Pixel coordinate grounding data
'''
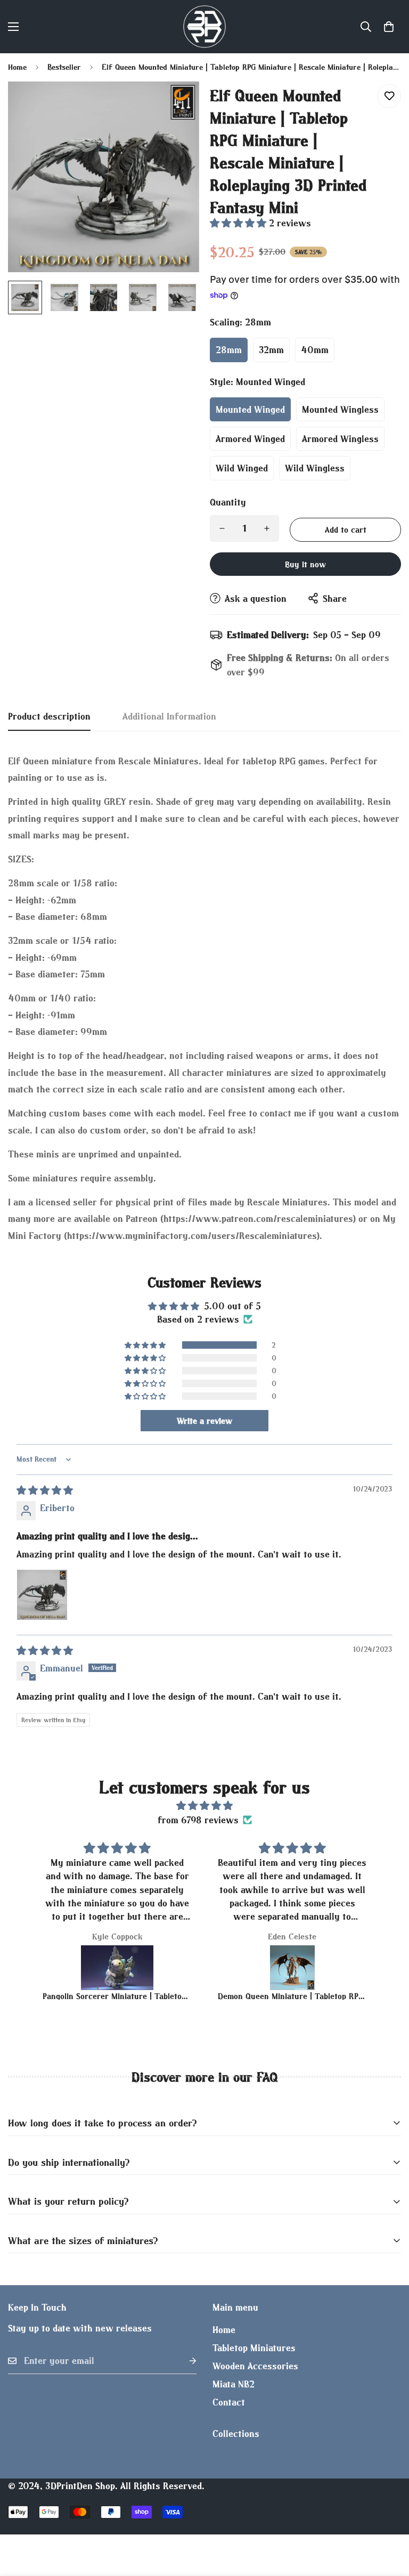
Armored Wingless (340, 439)
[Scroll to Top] (388, 2518)
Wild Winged (242, 468)
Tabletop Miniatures (254, 2348)
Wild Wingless (315, 468)
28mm (229, 350)
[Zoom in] (177, 104)
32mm (271, 350)
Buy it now (305, 564)
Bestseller (64, 67)
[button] (389, 26)
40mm (315, 350)
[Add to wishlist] (389, 96)
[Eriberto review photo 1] (42, 1594)
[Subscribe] (184, 2361)
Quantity (228, 502)
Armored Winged (250, 439)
'''
WHAT IS REQUIRED: Write out exactly, and only, each line from the one with "Buy it now (305, 564)" down to the last line of the records above.

WRITTEN SOLUTION:
Buy it now (305, 564)
Bestseller (64, 67)
[button] (389, 26)
40mm (315, 350)
[Add to wishlist] (389, 96)
[Eriberto review photo 1] (42, 1594)
[Subscribe] (184, 2361)
Quantity (228, 502)
Armored Winged (250, 439)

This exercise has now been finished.